▶ **Instructions for the task**:
Look below for the line containing "ホーム (65, 697)"; write out that line and each one after it to the end, exactly, and nothing else.

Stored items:
****************

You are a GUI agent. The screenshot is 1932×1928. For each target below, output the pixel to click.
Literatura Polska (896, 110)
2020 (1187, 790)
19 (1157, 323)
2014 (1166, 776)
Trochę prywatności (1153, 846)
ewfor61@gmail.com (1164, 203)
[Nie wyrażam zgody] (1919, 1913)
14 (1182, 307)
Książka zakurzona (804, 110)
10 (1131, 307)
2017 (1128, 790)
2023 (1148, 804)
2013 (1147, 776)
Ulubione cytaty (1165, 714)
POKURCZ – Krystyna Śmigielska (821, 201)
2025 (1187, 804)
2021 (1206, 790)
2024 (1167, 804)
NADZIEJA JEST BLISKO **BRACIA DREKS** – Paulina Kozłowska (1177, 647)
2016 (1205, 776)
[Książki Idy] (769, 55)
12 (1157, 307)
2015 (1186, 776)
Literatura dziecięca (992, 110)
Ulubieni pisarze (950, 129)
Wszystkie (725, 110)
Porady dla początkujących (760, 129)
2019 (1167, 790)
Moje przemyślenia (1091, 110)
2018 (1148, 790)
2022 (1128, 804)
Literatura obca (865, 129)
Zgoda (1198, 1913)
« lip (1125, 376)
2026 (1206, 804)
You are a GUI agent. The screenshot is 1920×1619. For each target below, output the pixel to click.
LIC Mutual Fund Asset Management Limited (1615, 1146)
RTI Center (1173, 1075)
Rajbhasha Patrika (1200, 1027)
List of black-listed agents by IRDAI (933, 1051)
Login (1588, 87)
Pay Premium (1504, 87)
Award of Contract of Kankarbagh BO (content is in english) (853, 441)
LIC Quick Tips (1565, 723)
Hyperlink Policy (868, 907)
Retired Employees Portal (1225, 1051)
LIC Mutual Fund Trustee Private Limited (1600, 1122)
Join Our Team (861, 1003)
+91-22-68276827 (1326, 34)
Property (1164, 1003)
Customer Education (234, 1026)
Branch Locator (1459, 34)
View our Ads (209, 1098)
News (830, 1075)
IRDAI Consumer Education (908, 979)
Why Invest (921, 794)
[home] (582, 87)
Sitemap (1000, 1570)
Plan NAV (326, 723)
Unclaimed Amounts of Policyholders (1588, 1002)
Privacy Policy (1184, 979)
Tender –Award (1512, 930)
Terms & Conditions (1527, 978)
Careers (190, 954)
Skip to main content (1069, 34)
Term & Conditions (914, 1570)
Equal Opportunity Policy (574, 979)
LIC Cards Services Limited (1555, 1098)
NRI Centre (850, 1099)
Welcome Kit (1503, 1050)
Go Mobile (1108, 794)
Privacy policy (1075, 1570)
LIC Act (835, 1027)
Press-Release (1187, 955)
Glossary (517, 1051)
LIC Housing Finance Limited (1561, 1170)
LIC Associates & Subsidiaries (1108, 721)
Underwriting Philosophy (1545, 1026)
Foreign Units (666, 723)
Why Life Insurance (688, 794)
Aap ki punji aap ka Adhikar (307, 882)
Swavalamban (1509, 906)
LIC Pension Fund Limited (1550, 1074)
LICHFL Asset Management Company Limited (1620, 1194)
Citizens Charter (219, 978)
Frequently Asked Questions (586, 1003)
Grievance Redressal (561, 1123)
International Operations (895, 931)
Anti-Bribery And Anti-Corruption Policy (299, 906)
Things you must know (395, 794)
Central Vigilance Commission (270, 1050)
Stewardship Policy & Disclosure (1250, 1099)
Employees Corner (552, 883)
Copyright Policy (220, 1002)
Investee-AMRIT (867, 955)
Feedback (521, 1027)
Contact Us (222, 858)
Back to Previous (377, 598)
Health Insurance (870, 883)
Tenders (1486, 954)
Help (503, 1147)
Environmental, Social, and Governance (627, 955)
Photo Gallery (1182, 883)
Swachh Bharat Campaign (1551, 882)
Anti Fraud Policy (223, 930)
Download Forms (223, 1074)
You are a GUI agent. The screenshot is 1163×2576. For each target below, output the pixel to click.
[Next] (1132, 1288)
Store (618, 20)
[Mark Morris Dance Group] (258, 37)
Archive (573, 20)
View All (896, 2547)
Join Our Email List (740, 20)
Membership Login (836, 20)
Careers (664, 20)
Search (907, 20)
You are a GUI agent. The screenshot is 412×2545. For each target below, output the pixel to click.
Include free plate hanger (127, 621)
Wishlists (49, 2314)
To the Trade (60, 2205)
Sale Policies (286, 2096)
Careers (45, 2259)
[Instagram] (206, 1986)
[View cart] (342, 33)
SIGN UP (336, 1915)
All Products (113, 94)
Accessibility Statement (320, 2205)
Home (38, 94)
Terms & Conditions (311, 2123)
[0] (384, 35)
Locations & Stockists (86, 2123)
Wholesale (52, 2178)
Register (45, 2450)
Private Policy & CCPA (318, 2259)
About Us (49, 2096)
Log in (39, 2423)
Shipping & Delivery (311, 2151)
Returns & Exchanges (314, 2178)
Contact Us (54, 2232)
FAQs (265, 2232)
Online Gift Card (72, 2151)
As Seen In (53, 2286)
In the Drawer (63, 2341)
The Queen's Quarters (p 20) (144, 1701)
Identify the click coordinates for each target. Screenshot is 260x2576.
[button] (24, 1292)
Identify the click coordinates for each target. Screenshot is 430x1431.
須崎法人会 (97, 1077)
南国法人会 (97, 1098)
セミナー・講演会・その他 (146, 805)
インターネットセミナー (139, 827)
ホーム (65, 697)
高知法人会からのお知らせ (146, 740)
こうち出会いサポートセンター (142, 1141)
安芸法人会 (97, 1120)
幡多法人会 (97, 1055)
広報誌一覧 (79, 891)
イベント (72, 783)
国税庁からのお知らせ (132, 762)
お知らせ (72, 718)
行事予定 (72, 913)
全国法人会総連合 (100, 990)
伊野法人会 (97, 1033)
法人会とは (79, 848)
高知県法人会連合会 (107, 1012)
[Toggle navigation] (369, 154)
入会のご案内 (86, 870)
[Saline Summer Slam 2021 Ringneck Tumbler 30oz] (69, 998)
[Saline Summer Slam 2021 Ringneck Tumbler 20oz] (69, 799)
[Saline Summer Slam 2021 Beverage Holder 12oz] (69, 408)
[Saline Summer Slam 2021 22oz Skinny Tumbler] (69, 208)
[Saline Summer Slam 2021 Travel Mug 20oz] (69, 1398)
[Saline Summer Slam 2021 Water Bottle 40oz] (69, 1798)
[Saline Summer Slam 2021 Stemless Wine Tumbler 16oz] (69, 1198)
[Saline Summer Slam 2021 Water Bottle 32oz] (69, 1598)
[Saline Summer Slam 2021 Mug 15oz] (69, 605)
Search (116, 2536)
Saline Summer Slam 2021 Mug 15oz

****************

▶ **Problem solution**:
ホーム (65, 697)
高知法人会からのお知らせ (146, 740)
こうち出会いサポートセンター (142, 1141)
安芸法人会 (97, 1120)
幡多法人会 (97, 1055)
広報誌一覧 (79, 891)
イベント (72, 783)
国税庁からのお知らせ (132, 762)
お知らせ (72, 718)
行事予定 (72, 913)
全国法人会総連合 (100, 990)
伊野法人会 (97, 1033)
法人会とは (79, 848)
高知県法人会連合会 (107, 1012)
[Toggle navigation] (369, 154)
入会のご案内 (86, 870)
[Saline Summer Slam 2021 Ringneck Tumbler 30oz] (69, 998)
[Saline Summer Slam 2021 Ringneck Tumbler 20oz] (69, 799)
[Saline Summer Slam 2021 Beverage Holder 12oz] (69, 408)
[Saline Summer Slam 2021 22oz Skinny Tumbler] (69, 208)
[Saline Summer Slam 2021 Travel Mug 20oz] (69, 1398)
[Saline Summer Slam 2021 Water Bottle 40oz] (69, 1798)
[Saline Summer Slam 2021 Stemless Wine Tumbler 16oz] (69, 1198)
[Saline Summer Slam 2021 Water Bottle 32oz] (69, 1598)
[Saline Summer Slam 2021 Mug 15oz] (69, 605)
Search (116, 2536)
Saline Summer Slam 2021 Mug 15oz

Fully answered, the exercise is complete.